Recent allegations against Hwashin and Korean-owned auto parts supplier Ajin Industrial Co. in Cusseta came on the heels of a July Reuters report alleging SMART Alabama LLC employed child workers as young as 12 in its plant just north of Luverne.

Representatives of JSS Staffing, another Greenville agency reported to supply workers for Hwashin’s Greenville plant and SMART, were unreachable for comments.

While rumors swirled in late October that Hyundai had cut ties with SMART, representatives for SMART confirmed the Alabama auto parts supplier had severed relations with a local third-party staffing agency which supplied workers for the plant.

A statement released by SMART notes the auto supplier does not permit anyone under 18 to work in its facility and follows all applicable federal and state laws with the expectation that any company it partners with will do the same.

Executives of SMART learned in February that Best Practices Solutions had placed an underage temporary worker in its Luverne facility. The parts supplier said it had no reason to suspect the worker was a minor and took immediate action to confirm and ensure no other underage workers labored in the plant.
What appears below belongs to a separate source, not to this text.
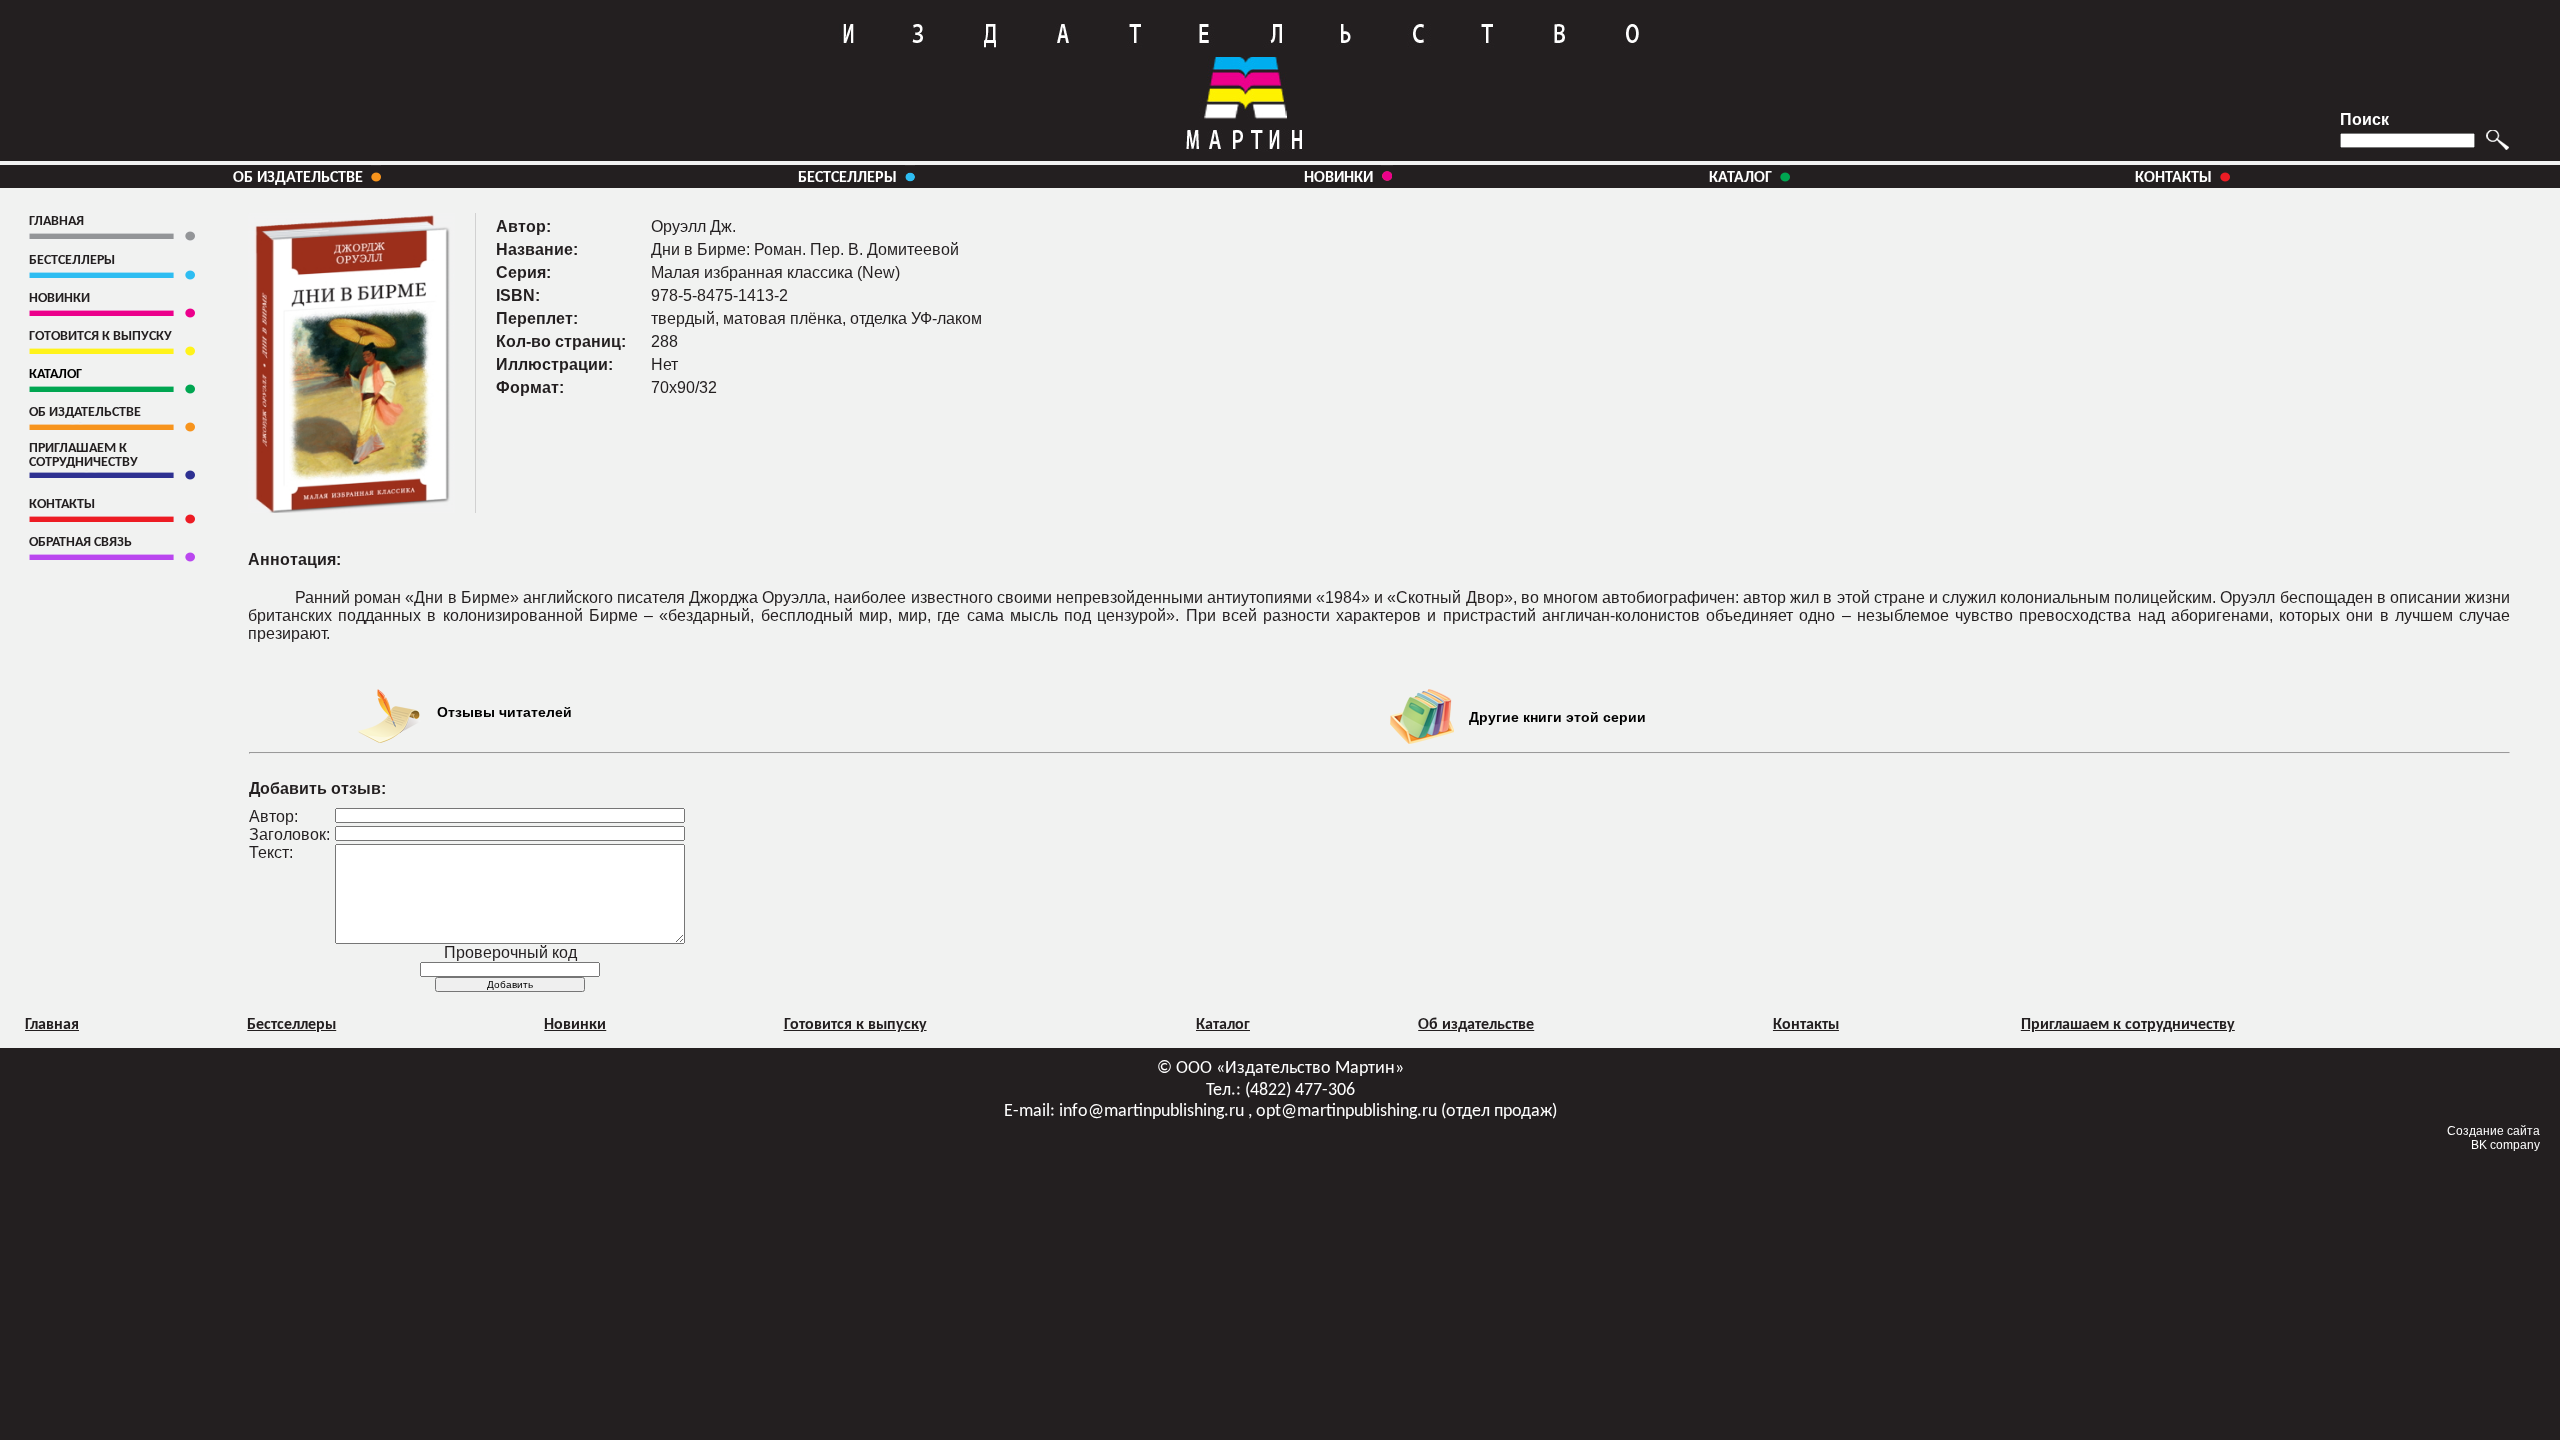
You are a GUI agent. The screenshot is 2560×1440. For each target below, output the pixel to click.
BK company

Since February, SMART stopped accepting temporary workers through BPS and on July 11, it ceased placements from JSS as well. By September, SMART had severed all ties with those firms.
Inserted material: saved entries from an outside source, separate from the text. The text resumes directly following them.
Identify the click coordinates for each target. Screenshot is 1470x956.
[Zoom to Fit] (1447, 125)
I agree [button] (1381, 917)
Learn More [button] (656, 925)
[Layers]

According to SMART’s statement, the U.S. Department of Labor opened an investigation into child labor compliance within the Luverne facility in August. The supplier said it had cooperated fully with the investigation, providing all requested documents and making management team members available for sworn interviews.

The supplier said it will continue to cooperate with the DOL investigation. In addition, SMART has retained an independent law firm to examine its compliance to labor laws and regulations. The examination is ongoing, but representatives said no other workers have been identified as ever working at SMART.

According to Reuter’s latest report, the use of third-party staffing agencies is common among Hyundai and KIA parts suppliers. These agencies, the report said, have fired foreign workers from at least five factories since the original July report.

Representatives from SMART say the supplier has increased its effort to recruit and hire from the Luverne community with a goal of increasing the number of regular employees and decreasing reliance on temporary workers.

“We remain committed to full compliance with the law and will continue to insist that companies providing us with temporary workers do so as well,” the statement noted.

Hwashin confirmed it also utilized several staffing agencies to place temporary workers at the Greenville facility, expecting the agencies to follow labor laws. The supplier said it is not involved in day-to-day recruiting or other business of these companies.

“Hwashin has made it clear to the firms supplying temporary workers for its facility that it will not do business with any company that proves a worker who is not of employable age,” representatives said.